VoiceXML

 

Concepts Page 1 of 7

 

A VoiceXML document (or a set of documents called an application) forms a conversational finite state machine. The user is always in one conversational state, or dialog, at a time. Each dialog determines the next dialog to transition to. Transitions are specified using URIs, which define the next document and dialog to use. If a URI does not refer to a document, the current document is assumed. If it does not refer to a dialog, the first dialog in the document is assumed. Execution is terminated when a dialog does not specify a successor, or if it has an element that explicitly exits the conversation.

Dialogs and Subdialogs

There are two kinds of dialogs: forms and menus. Forms define an interaction that collects values for a set of field item variables. Each field may specify a grammar that defines the allowable inputs for that field. If a form-level grammar is present, it can be used to fill several fields from one utterance. A menu presents the user with a choice of options and then transitions to another dialog based on that choice.

A subdialog is like a function call, in that it provides a mechanism for invoking a new interaction, and returning to the original form. Local data, grammars, and state information are saved and are available upon returning to the calling document. Subdialogs can be used, for example, to create a confirmation sequence that may require a database query; to create a set of components that may be shared among documents in a single application; or to create a reusable library of dialogs shared among many applications.

Sessions

A session begins when the user starts to interact with a VoiceXML interpreter context, continues as documents are loaded and processed, and ends when requested by the user, a document, or the interpreter context.

Applications

An application is a set of documents sharing the same application root document. Whenever the user interacts with a document in an application, its application root document is also loaded. The application root document remains loaded while the user is transitioning between other documents in the same application, and it is unloaded when the user transitions to a document that is not in the application.
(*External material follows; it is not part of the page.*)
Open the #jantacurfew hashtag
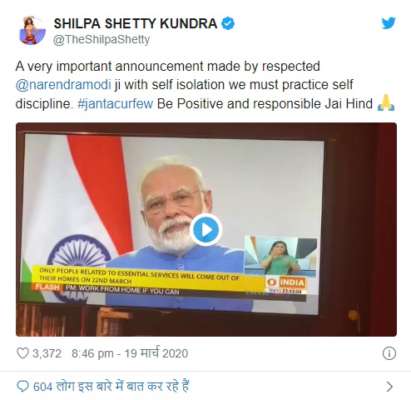The width and height of the screenshot is (411, 400). tap(115, 104)
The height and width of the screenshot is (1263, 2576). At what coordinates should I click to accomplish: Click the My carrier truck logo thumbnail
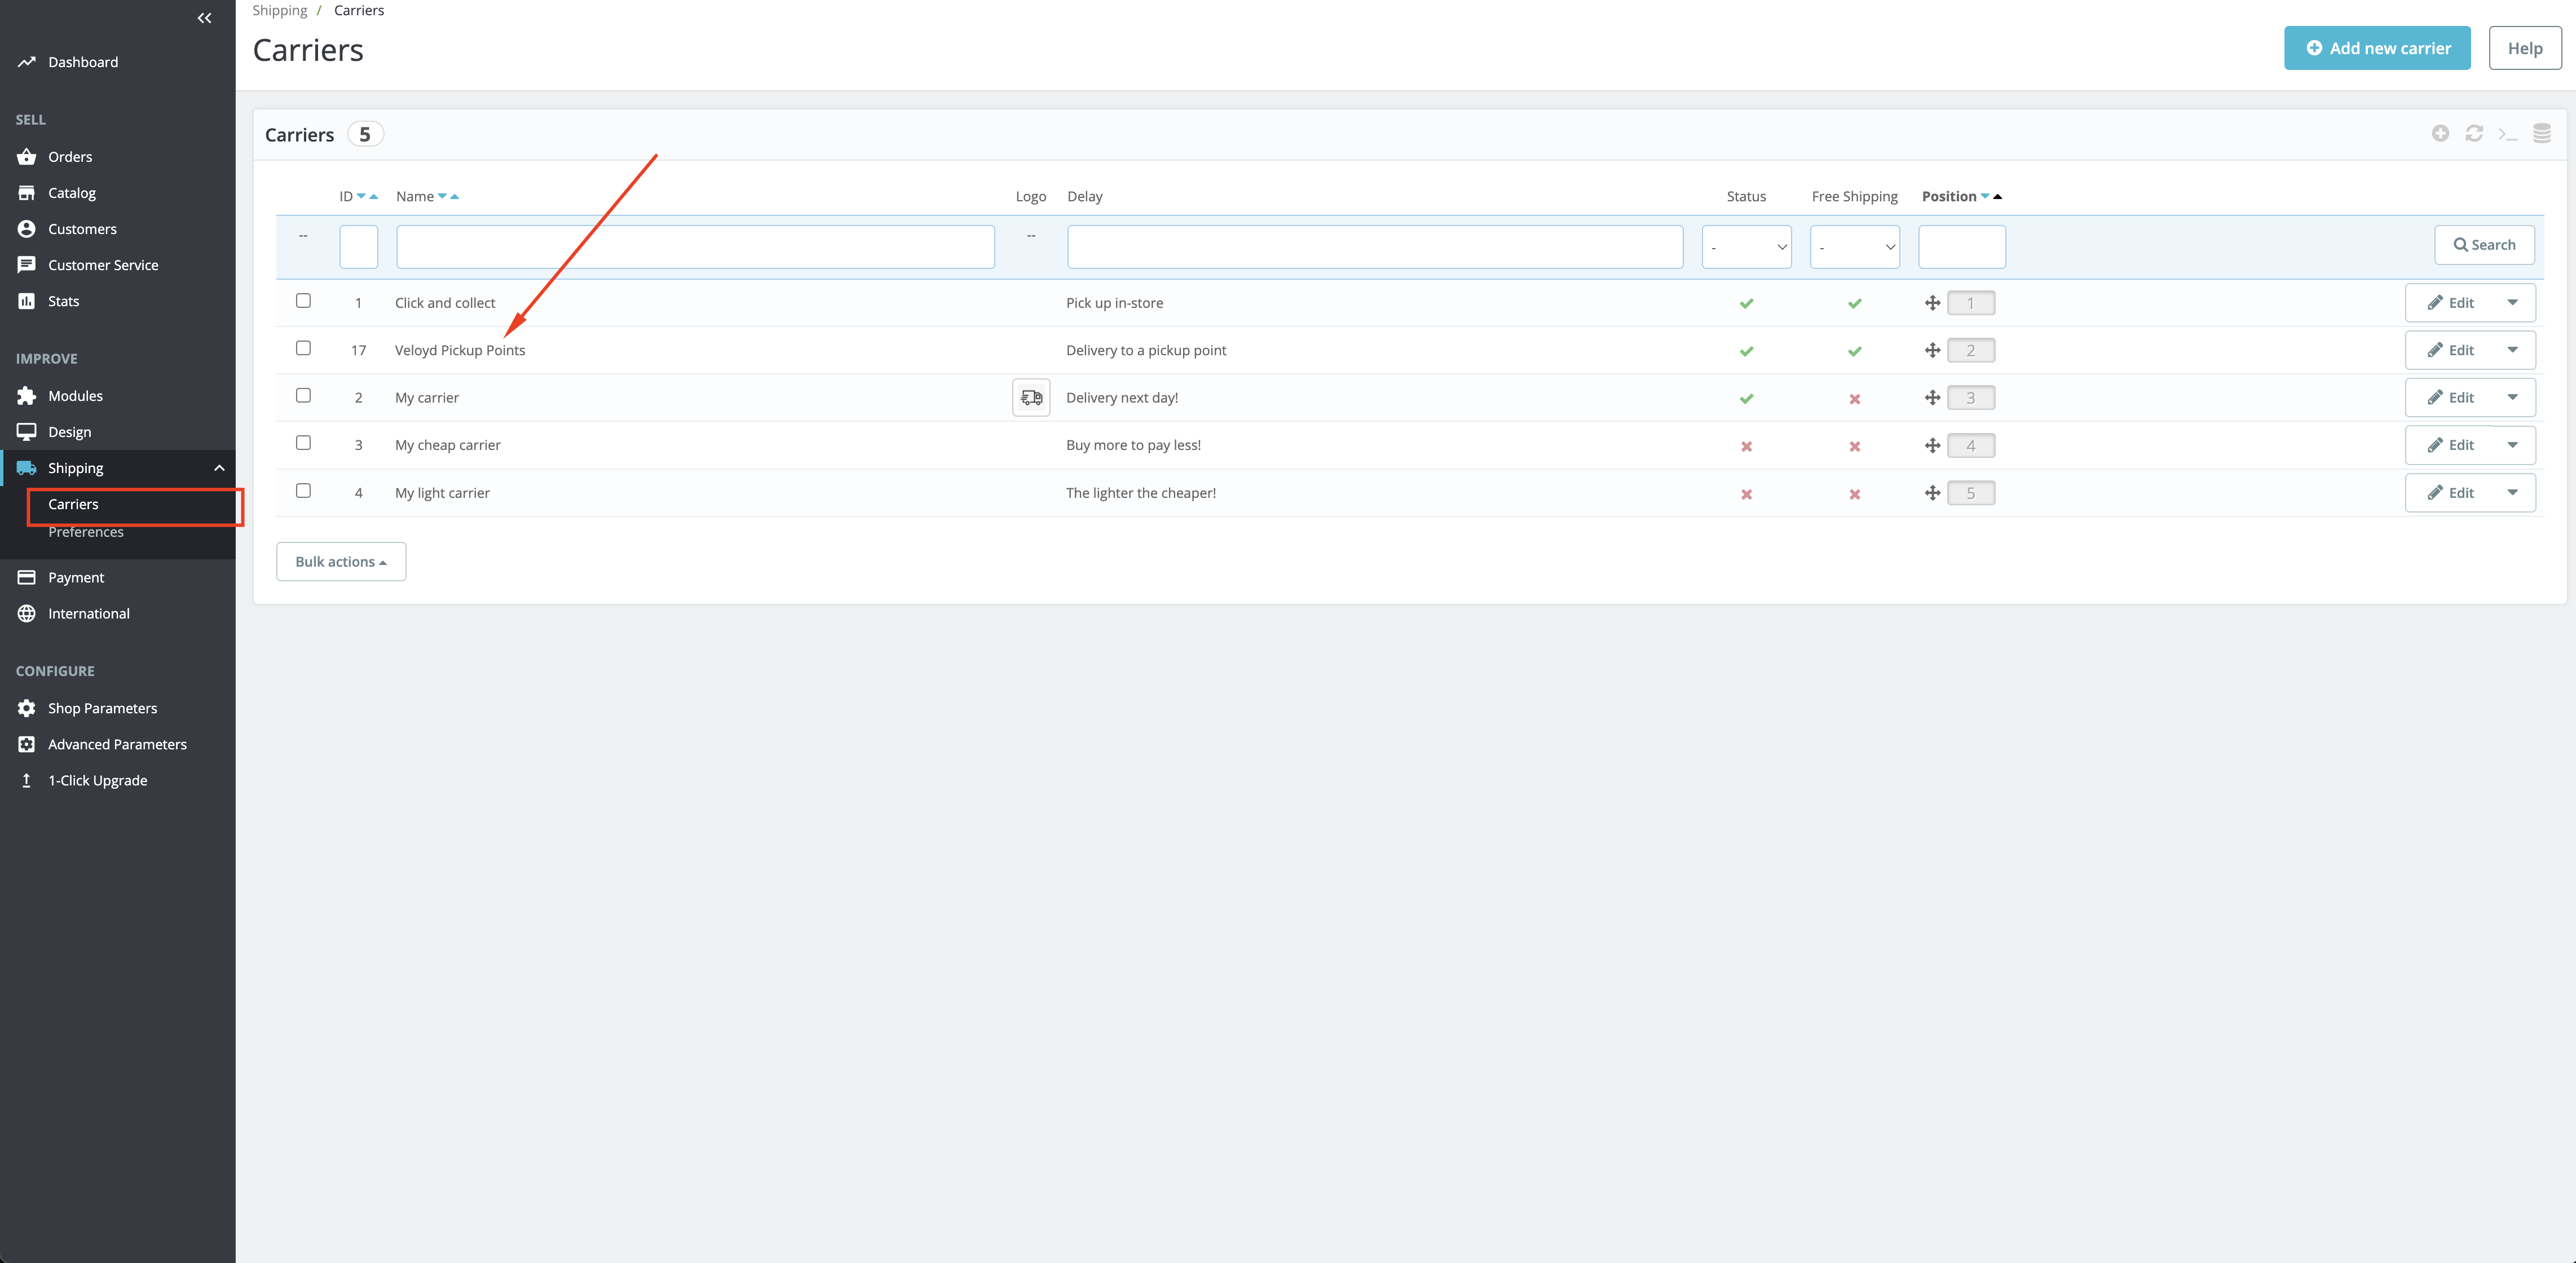pyautogui.click(x=1031, y=397)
While it is loaded, the application root document’s variables are available to the other documents as application variables, and its grammars can also be set to remain active for the duration of the application.

Figure 1 shows the transition of documents (D) in an application that share a common application root document (root).
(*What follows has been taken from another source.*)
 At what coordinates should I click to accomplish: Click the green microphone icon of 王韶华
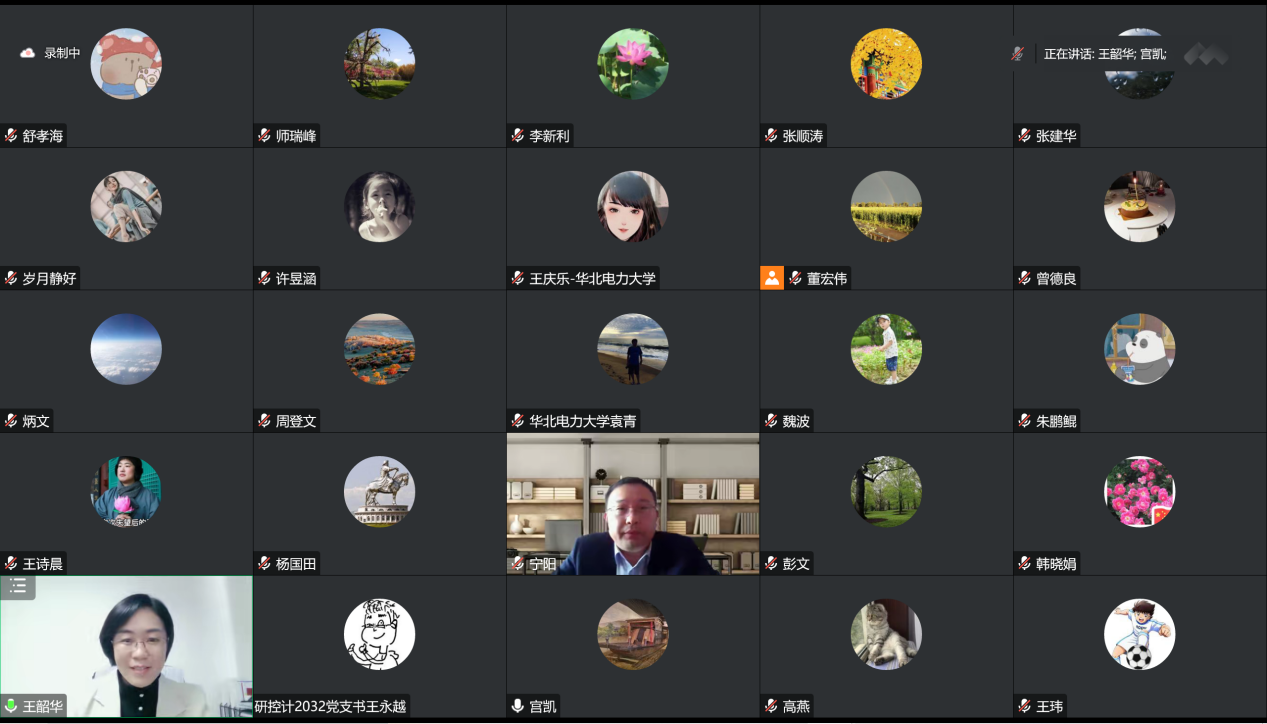click(x=11, y=706)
root over sequence of 1 documents
Figure 1: Transitioning between documents in an application.

Grammars

Each dialog has one or more speech and/or DTMF grammars associated with it. In machine directed applications, each dialog’s grammars are active only when the user is in that dialog. In mixed initiative applications, where the user and the machine alternate in determining what to do next, some of the dialogs are flagged to make their grammars active (i.e., listened for) even when the user is in another dialog in the same document, or on another loaded document in the same application. In this situation, if the user says something matching another dialog’s active grammars, execution transitions to that other dialog, with the user’s utterance treated as if it were said in that dialog. Mixed initiative adds flexibility and power to voice applications.

Events

VoiceXML provides a form-filling mechanism for handling "normal" user input. In addition, VoiceXML defines a mechanism for handling events not covered by the form mechanism.
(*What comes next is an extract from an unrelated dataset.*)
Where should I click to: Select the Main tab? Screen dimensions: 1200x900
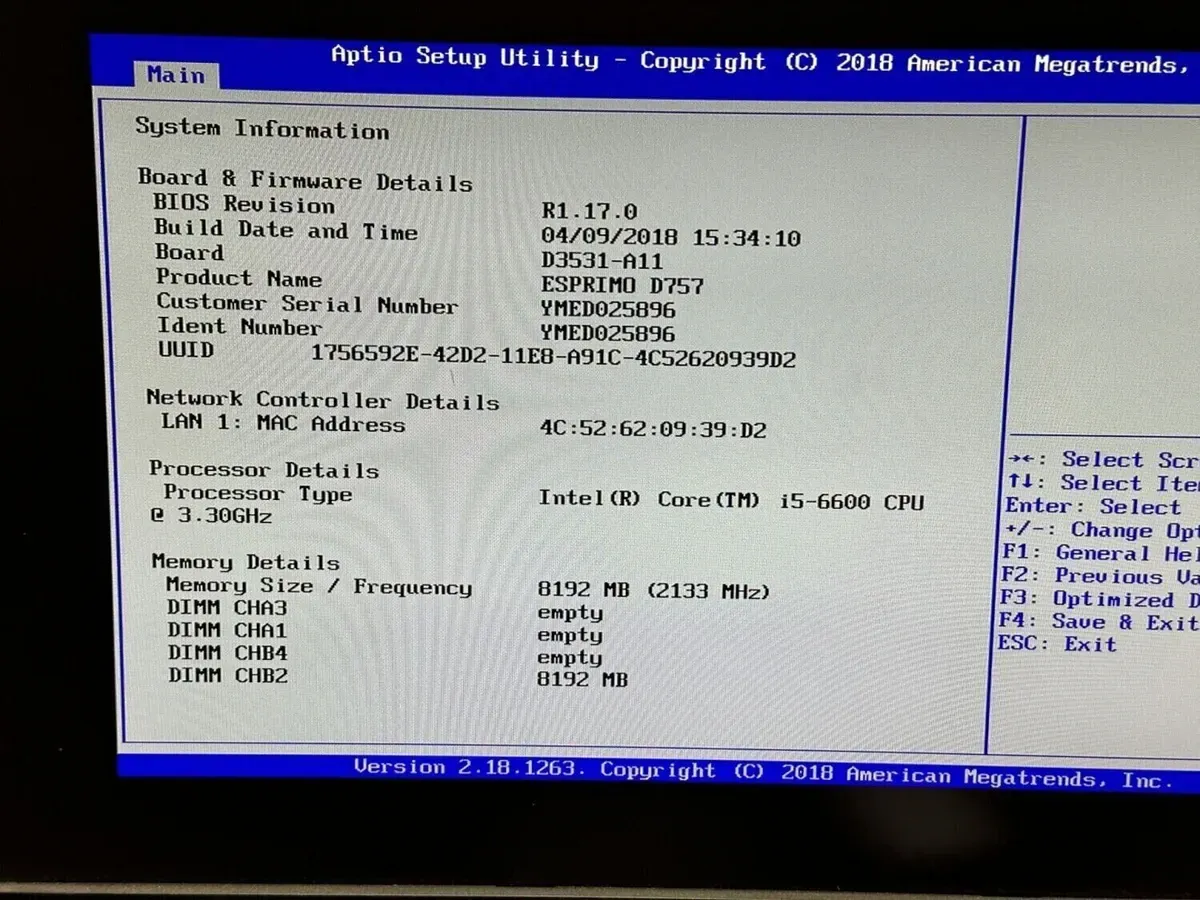coord(175,75)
Events are thrown by the platform under a variety of circumstances, such as when the user does not respond, doesn't respond intelligibly, requests help, etc. The interpreter also throws events if it finds a semantic error in a VoiceXML document. Events are caught by catch elements or their syntactic shorthand. Each element in which an event can occur may specify catch elements. Catch elements are also inherited from enclosing elements "as if by copy". In this way, common event handling behavior can be specified at any level, and it applies to all lower levels.

Links

A link supports mixed initiative. It specifies a grammar that is active whenever the user is in the scope of the link. If user input matches the link’s grammar, control transfers to the link’s destination URI. A <link> can be used to throw an event to go to a destination URI.